Today is sandwich day: A Grand Prize sandwich and a glass of refreshing Pinot Grigio

Do you know that you can win a trip to New York thanks to a sandwich recipe? That's what happened to my friend Catherine. She was the Grand Prize winner of the Build a Better Sandwich contest organized by Southwest Airline. She won a trip to New York City, a three-night stay in Times Square, a dinner for two at Riverpark, and a tour of New York City's food markets.

Today is sandwich day and I'd like to share with you the winning recipe of her Easter Monday Sandwich. She usually makes that sandwich in order to use the leftover meat of her Easter Sunday leg of lamb.

It's quite easy to make once you have all the ingredients. First, toast 2 slices of New York rye bread. Rub garlic clove lightly on inside sides, then spread mayo (homemade if you can) on same sides. Layer lamb meat, roasted red pepper strips and feta cheese. Sprinkle with fresh oregano, cover with the other bread slice and cut sandwich in two.

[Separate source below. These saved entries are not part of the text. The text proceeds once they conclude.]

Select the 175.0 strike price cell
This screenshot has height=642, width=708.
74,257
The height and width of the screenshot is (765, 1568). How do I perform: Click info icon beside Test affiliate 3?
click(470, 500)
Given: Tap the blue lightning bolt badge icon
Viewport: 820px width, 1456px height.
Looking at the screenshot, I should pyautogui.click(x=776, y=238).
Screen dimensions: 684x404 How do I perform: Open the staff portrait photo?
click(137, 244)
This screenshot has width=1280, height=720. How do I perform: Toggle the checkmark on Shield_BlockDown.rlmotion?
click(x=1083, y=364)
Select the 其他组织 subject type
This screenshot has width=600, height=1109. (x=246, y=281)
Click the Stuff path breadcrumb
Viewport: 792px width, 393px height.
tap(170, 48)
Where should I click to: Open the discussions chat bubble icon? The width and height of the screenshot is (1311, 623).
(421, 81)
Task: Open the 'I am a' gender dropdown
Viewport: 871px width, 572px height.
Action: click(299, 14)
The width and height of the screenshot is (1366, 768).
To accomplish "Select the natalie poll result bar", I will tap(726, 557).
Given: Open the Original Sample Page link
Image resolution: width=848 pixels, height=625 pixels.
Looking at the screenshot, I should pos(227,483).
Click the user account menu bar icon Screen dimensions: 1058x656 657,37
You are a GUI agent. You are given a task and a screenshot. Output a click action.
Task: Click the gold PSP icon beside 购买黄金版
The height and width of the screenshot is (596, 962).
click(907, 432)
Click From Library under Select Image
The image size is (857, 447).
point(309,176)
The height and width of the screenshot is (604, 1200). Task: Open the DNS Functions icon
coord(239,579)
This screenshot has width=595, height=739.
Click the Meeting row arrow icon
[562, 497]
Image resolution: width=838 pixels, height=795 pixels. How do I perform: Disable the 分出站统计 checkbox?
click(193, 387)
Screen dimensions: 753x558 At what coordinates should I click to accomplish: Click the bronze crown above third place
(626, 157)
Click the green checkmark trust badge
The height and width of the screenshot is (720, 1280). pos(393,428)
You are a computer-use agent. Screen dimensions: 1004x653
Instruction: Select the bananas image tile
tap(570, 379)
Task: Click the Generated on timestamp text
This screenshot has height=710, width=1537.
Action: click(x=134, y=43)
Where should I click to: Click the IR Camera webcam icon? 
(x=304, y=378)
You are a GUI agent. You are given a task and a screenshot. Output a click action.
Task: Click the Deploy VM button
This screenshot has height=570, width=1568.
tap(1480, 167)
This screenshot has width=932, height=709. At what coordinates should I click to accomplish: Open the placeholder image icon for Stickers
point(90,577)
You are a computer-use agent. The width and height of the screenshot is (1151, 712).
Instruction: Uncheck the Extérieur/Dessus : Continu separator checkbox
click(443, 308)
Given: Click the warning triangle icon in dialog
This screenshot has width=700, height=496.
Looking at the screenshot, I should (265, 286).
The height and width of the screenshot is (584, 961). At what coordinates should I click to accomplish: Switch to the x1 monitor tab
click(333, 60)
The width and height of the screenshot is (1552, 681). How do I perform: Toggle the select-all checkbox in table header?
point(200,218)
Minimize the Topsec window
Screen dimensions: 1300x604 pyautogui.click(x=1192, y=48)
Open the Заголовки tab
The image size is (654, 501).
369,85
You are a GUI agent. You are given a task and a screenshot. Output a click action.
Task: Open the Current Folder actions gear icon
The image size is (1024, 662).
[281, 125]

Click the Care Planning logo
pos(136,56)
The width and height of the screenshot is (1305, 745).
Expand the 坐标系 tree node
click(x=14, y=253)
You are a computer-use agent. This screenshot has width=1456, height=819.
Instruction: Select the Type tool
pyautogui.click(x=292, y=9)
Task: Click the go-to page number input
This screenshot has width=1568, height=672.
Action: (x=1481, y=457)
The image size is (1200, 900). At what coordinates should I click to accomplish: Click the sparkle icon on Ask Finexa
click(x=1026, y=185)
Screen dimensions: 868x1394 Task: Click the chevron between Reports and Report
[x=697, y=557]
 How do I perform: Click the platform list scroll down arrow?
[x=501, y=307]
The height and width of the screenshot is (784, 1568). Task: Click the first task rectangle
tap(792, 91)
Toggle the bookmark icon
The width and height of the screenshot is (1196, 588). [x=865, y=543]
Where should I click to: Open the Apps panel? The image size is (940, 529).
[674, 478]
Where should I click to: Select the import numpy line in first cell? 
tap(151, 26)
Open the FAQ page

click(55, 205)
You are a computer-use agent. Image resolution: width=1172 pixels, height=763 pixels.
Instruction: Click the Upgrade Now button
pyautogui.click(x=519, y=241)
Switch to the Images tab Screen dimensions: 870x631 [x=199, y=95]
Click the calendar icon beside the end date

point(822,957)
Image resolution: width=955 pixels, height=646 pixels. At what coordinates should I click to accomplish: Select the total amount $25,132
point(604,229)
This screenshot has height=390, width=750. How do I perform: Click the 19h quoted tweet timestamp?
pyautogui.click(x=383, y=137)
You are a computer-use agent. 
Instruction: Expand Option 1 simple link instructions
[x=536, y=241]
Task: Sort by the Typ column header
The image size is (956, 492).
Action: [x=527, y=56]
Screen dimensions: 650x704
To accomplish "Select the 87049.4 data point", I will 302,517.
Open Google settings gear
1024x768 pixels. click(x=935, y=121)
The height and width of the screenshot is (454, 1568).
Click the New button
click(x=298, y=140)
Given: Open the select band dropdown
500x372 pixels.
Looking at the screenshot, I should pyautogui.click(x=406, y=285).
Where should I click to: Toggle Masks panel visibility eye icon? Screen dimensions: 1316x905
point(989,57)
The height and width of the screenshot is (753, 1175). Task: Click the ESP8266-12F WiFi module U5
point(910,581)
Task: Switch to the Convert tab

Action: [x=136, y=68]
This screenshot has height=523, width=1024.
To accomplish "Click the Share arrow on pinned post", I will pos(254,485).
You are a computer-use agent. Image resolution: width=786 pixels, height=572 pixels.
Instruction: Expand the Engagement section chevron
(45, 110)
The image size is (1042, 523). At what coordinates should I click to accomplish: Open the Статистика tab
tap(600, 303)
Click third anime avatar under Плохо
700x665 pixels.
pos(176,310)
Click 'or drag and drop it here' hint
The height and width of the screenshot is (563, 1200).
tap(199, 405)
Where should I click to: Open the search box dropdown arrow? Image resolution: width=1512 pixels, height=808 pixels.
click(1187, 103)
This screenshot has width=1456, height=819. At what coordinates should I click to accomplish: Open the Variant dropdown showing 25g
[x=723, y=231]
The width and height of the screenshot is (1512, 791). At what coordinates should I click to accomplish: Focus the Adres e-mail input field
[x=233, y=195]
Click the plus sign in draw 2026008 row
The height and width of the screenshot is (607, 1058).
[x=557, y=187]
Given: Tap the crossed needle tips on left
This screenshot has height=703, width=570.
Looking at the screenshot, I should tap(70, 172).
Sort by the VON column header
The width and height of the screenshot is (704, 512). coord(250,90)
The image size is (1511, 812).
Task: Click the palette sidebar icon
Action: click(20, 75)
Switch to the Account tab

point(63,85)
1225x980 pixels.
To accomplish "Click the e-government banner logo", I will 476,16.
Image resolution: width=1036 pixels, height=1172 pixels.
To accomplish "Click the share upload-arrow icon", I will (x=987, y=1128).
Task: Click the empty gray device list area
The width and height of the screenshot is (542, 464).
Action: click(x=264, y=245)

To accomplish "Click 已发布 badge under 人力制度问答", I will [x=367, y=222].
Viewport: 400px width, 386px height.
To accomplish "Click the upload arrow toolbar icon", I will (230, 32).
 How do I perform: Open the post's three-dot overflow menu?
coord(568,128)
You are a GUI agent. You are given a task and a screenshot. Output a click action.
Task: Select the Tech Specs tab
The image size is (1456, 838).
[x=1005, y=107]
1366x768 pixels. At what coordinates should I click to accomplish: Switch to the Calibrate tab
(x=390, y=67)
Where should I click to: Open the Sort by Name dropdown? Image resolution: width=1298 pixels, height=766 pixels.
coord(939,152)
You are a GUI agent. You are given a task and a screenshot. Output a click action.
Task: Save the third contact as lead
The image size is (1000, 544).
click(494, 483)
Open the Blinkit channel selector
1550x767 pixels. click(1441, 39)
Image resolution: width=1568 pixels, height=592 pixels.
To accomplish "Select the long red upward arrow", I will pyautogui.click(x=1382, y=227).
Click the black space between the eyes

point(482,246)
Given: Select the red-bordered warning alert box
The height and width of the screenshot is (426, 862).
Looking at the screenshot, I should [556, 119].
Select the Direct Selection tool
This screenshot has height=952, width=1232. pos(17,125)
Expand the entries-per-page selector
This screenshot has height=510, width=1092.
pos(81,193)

Now, I don't think you need to wait until spring to make that sandwich. Moreover, the recipe could be easily adapted to use other kinds of leftover meat. Try it with leftover turkey after Thanksgiving for instance.

What to drink with the sandwich? I propose a glass of Pinot Grigio, a light and fresh wine, especially if you had a heavy meal the day before.

We tasted the 2009 Caposaldo Pinot Grigio that I had received from Suzie Kukic at Kobrand Corporation. There is a horse on the label because the brand name Caposaldo refers to the Roman Empire's most famous racing horse of the Circus Maximus.

The wine is 100% Pinot Grigio, a clone of Pinot Gris that grows in Italy, mainly in the northeastern regions of Veneto, Friuli-Venezia Giulia, and Trentino-Alto Adige. Wines made from the Pinot Gris grape variety vary greatly in style depending on the region they come from. In Alsace or Germany, they can be full-bodied and spicy. However in Italy, the Pinot Grigio style is usually light-bodied, crisp, and fruity.

Rather low in alcohol (12.5%), the wine had a pale yellow color and a fresh nose of grapefruit and lime. The palate was clean, crisp, and tanguy, leaving a slightly quinine-like bitter finish. The perfect wine for a winning sandwich.